There is as yet no jurisprudence to guide us. To initiate the legal protections provided under the Age Discrimination Act, an individual must bring a complaint of age discrimination to the AHRC. If the Commission accepts the complaint, a mediation between the complainant and the employer is offered. If the outcome of the mediation is not satisfactory to the complainant, or it does not happen, the Commission’s role ends. The complainant may then pursue the matter in a federal court.
Very few individuals choose to do this. Understandably most expect that such action would damage their chances of other employment, and fear costs. So far there has been no court decision on a workplace age discrimination complaint. In the absence of court decisions, and associated consequences such as fines and costs, it may have appeared to big and wealthy companies that they could ignore the law without penalty.
But currently a Deloitte Australia partner is in court challenging the company decision that his partnership ended when he turned 62.
The court decision in this case will be carefully studied by the big three and all other employers who may have relied on the difficulties for the individual of court action to keep using age discriminatory practices. The federal government should pay close attention also.
Age discrimination in the workforce is well documented and persists at a high level. Research conducted in 2015 at the AHRC revealed that 27% of people over 50 had lost their jobs because of age discrimination. A third of those affected never worked again. More recent research by the Commission and others shows this extent of age discrimination is still widespread.

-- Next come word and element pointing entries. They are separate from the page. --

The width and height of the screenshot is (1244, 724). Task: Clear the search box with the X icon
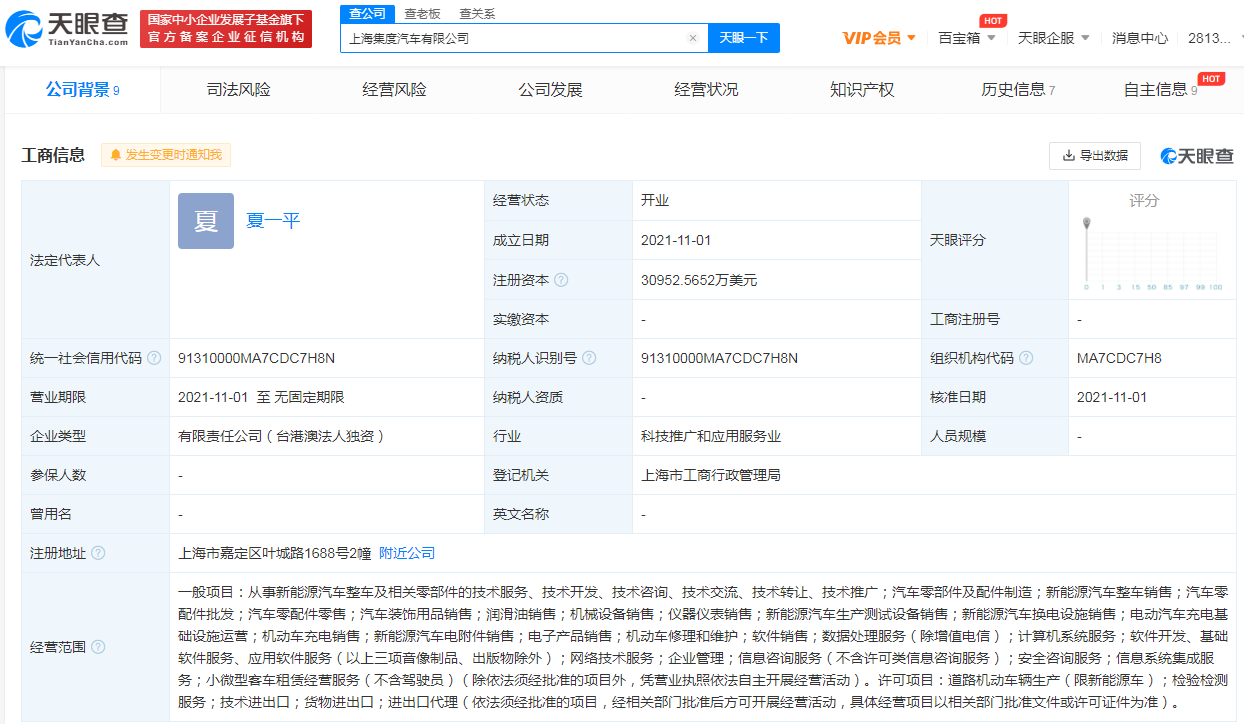(692, 38)
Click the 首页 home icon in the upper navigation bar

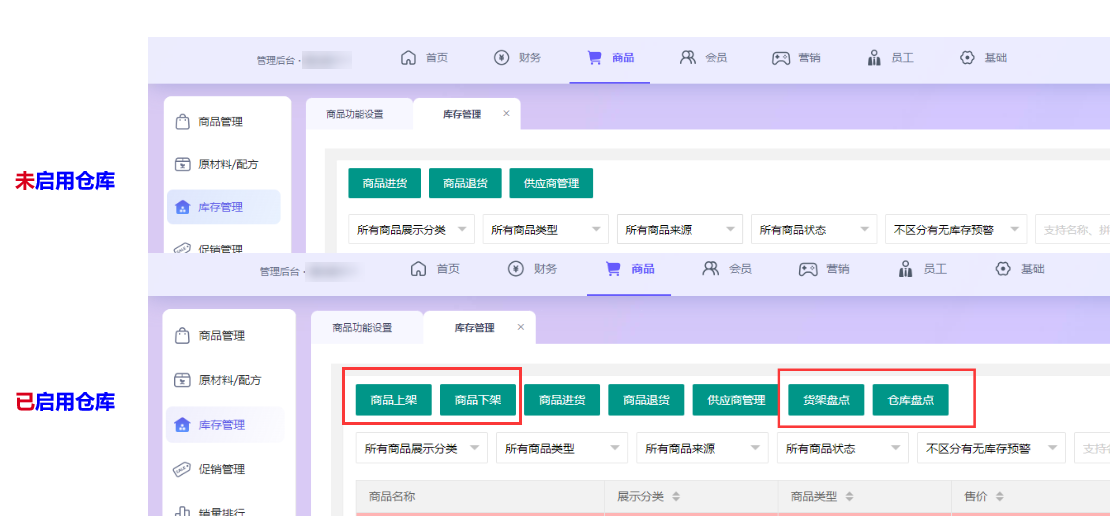pyautogui.click(x=408, y=57)
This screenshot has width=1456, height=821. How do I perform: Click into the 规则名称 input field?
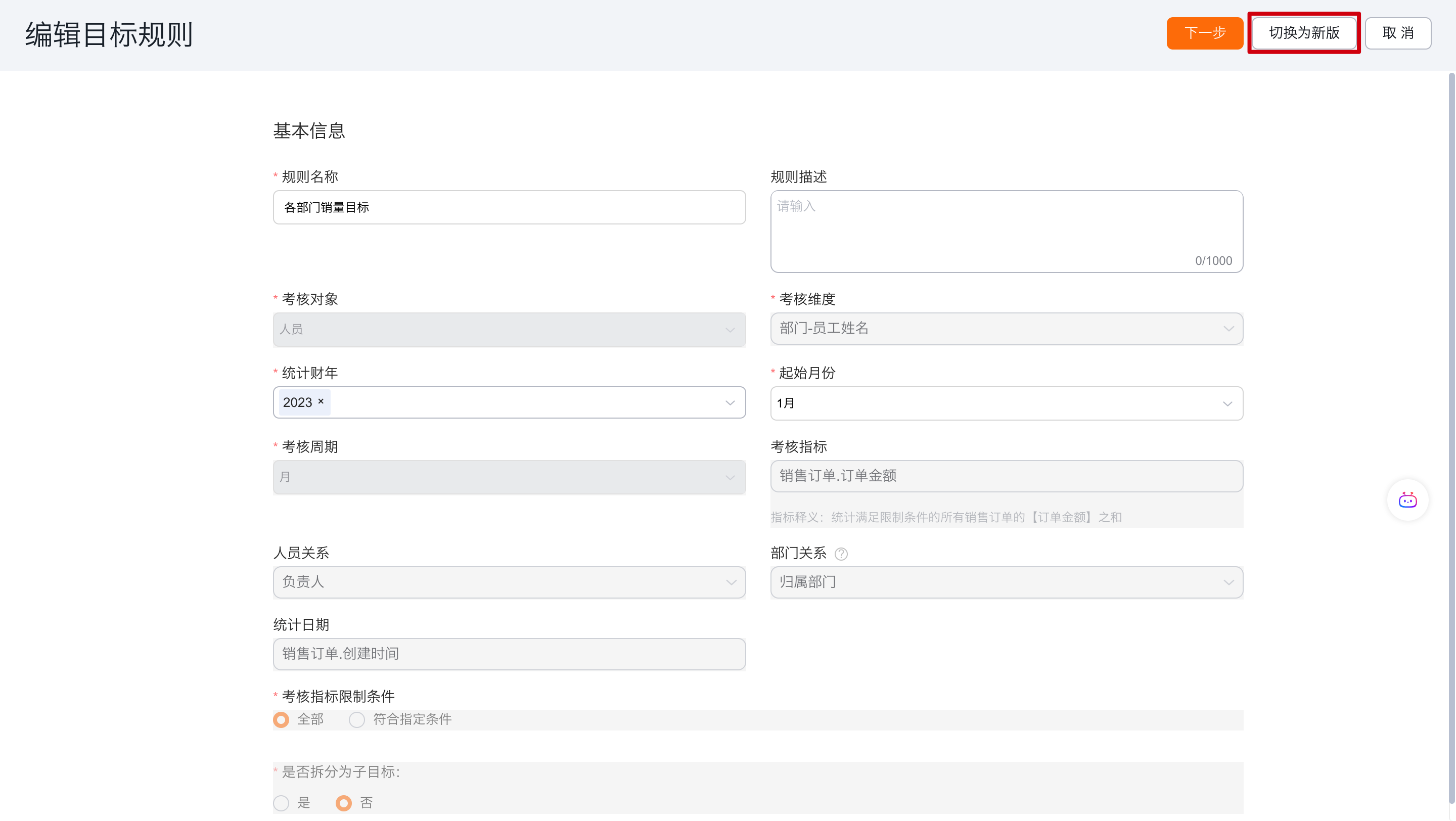tap(509, 207)
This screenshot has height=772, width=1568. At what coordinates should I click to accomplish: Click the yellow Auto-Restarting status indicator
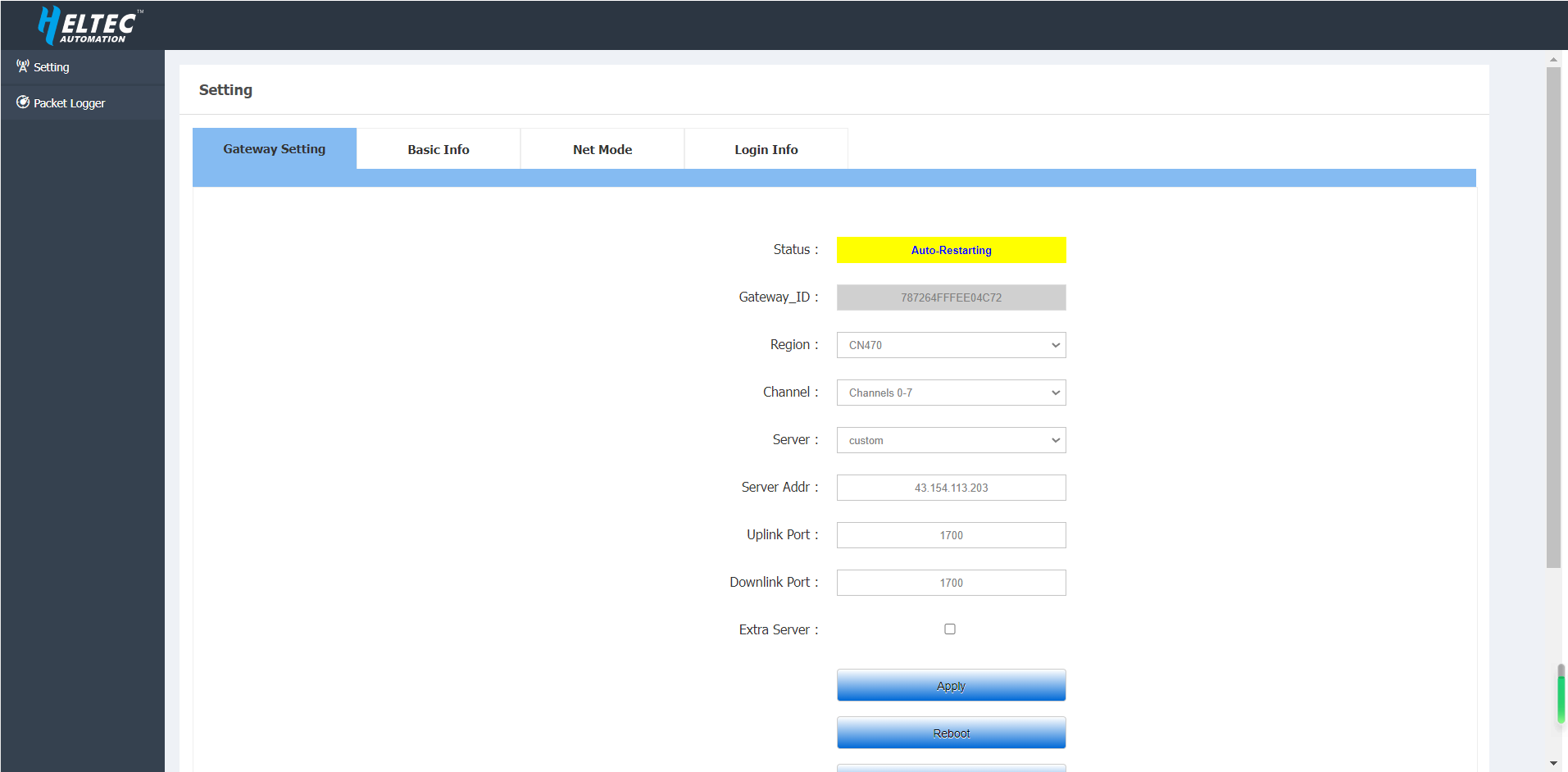click(x=951, y=250)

The effect on the individual can be catastrophic. The employee who loses employment in their 50s must wait until 66 for eligibility for the age pension. In the meantime, they must spend any savings including super savings, then try to survive on the current version of newstart. Loss of home ownership is a common consequence as well as health and relationship breakdowns. Without a home and unable to afford commercial rent, the jobless person faces homelessness.
This is all bad news for any federal government. Nationally, earnings lost by pushing out older workers while they still have capacity are huge. Government loses income tax revenue, the benefits of contributions to the growing national pool of superannuation savings and faces increased public spending on health, welfare and housing assistance.
For these reasons both Coalition and Labor governments have supported the Age Discrimination Act since 2004, and resourced training and communication efforts to improve employer compliance. While in recent years there has been modest growth in the numbers of older Australians participating in paid work, age discrimination continues to inflict a growing burden on the public purse and assaults the dignity and wellbeing of older workers. This is a big problem. The over 60s comprise the largest and fastest growing age cohort in Australia.
Now that the pandemic has caused massive job losses all over the country, the situation of older workers can only get worse. Most policy effort and public sympathy understandably focus on young workers, those just starting their working life. But individuals in their mid-50s and older need attention too. When supported by government initiatives jobs start to return, age alone must not block capable and experienced workers from getting a fair go.
Most unemployed older people live in another world from partners in the big four consultancies. Even so, protection of the statutory rights of everyone to work without age discrimination must be upheld. The message to the entire workforce must be clear. It is unlawful to sack a person just because of their age.
If Deloitte loses this case in the federal court, this message to all employers, consultants, and job seekers will be so much stronger.
As for the Commonwealth, regardless of the outcome of this case it is worth noting that the Commonwealth is a major procurer of high value services from the big consultancy firms. Isn’t it time that they reviewed the current practice of granting government tenders to companies whose official policies appear the defy commonwealth law?